- TASK BRIEF
Every line of the material must be restated exactly, though not its pictures.

[[ DATA LISTING, beginning ]]

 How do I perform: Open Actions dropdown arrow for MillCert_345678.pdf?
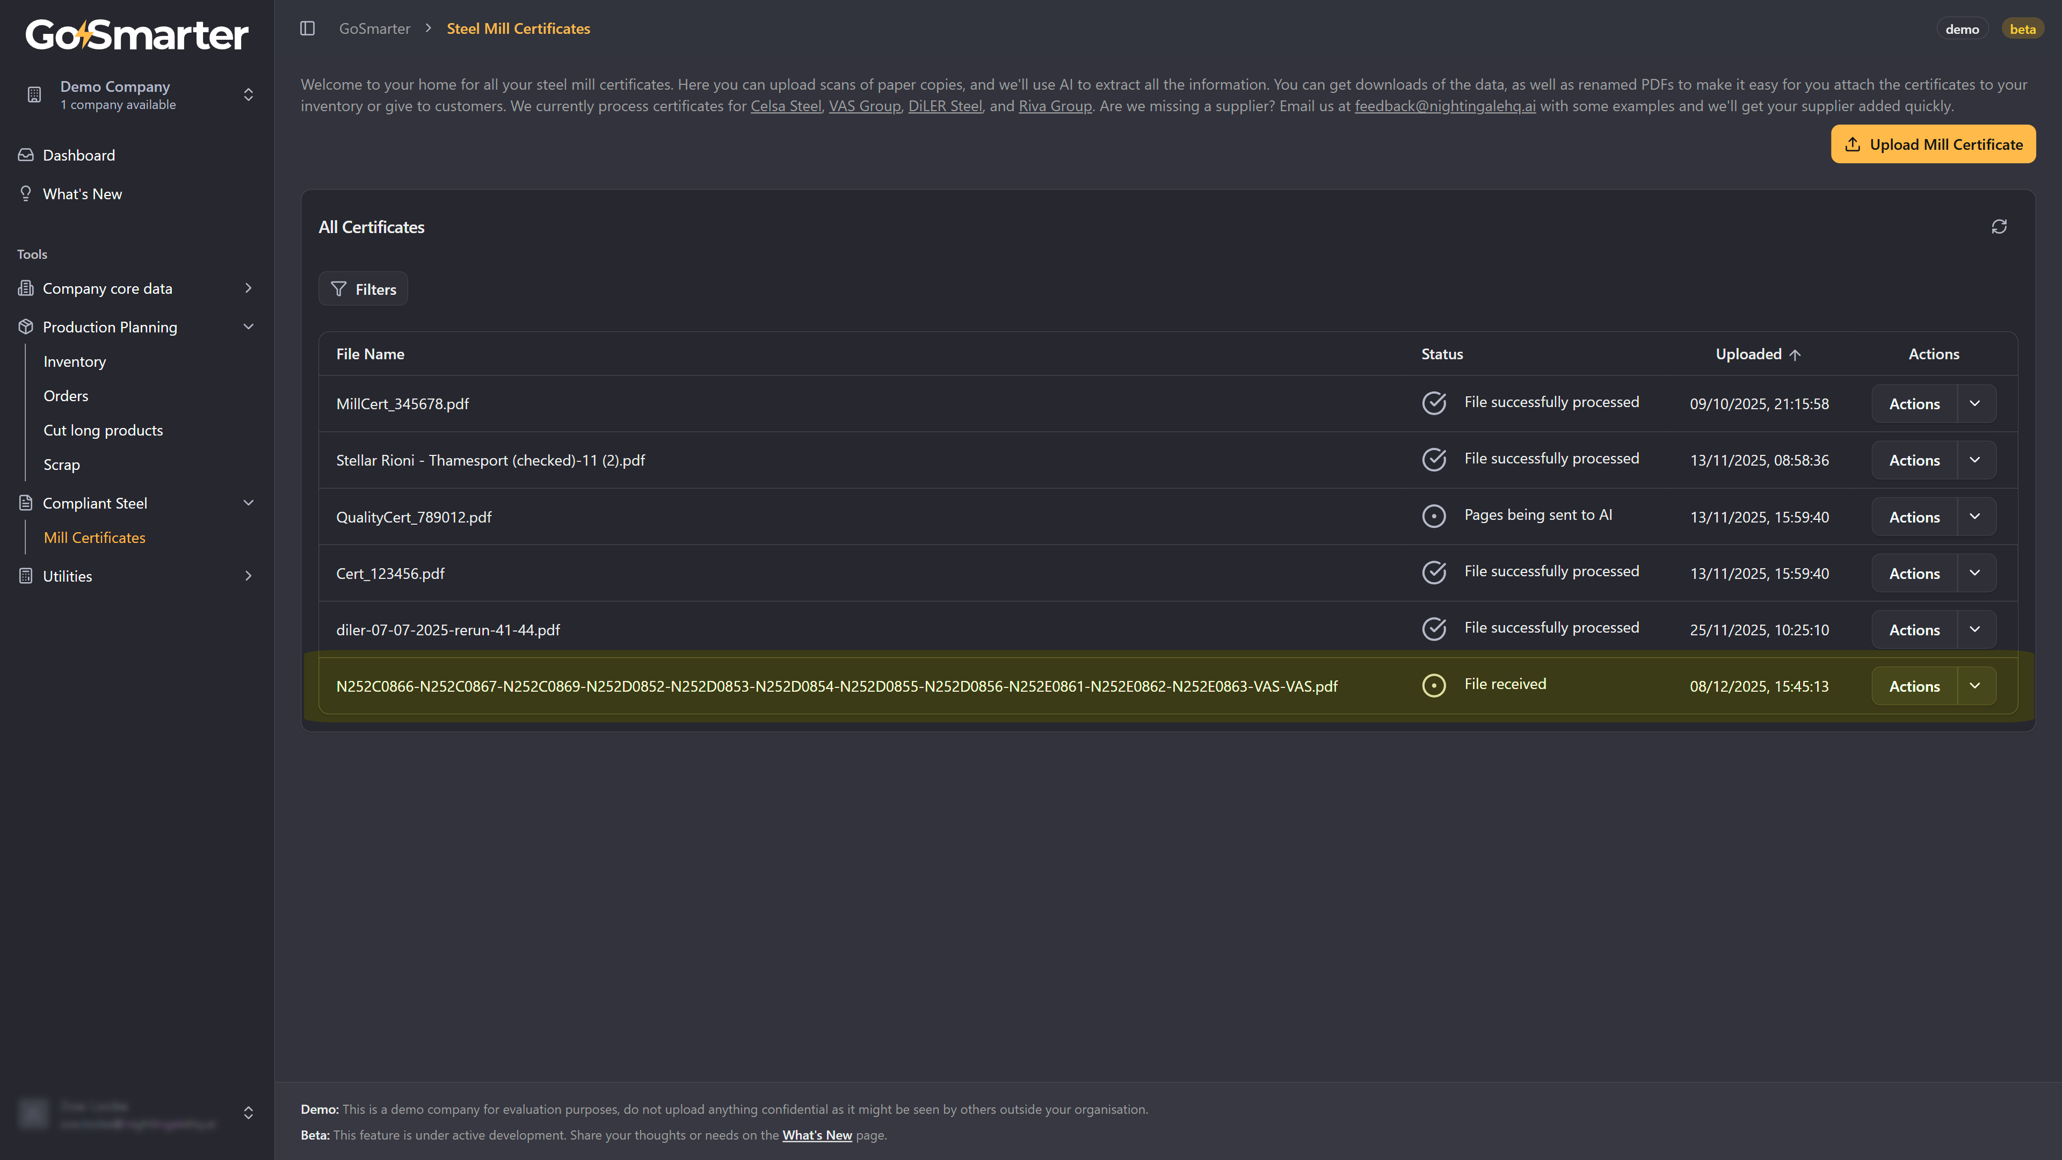1975,403
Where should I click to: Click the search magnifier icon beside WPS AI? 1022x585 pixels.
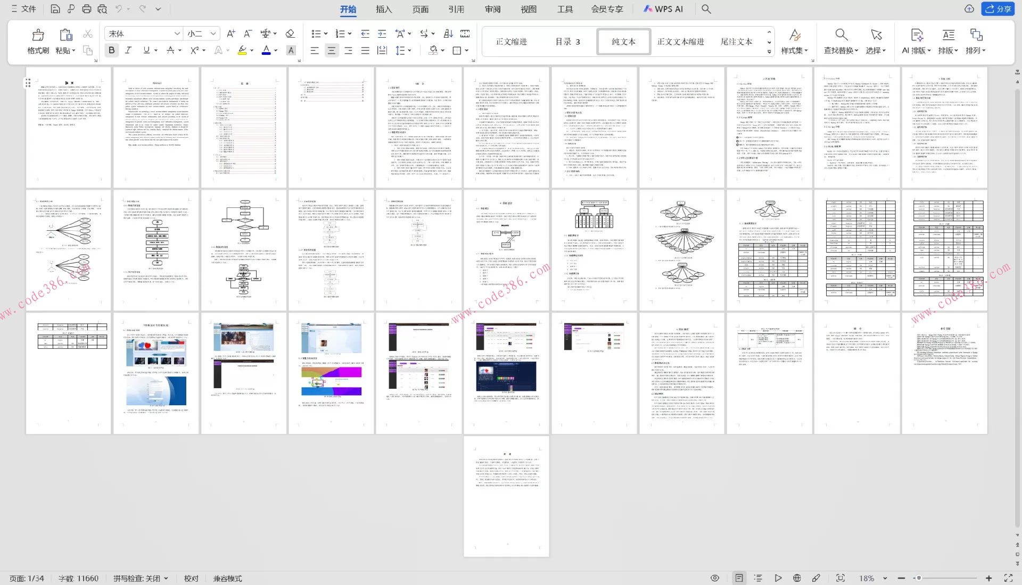click(706, 9)
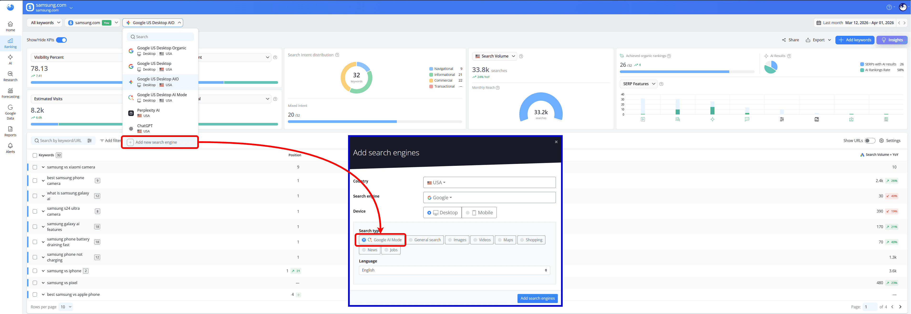Check the checkbox for samsung vs iphone
911x314 pixels.
point(34,270)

[[ DATA LISTING, end ]]

- FINISHED EXERCISE
 How do I perform: Open Actions dropdown arrow for MillCert_345678.pdf?
1975,403
Where should I click to: Click the search magnifier icon beside WPS AI? 1022x585 pixels.
click(706, 9)
Check the checkbox for samsung vs iphone
911x314 pixels.
point(34,270)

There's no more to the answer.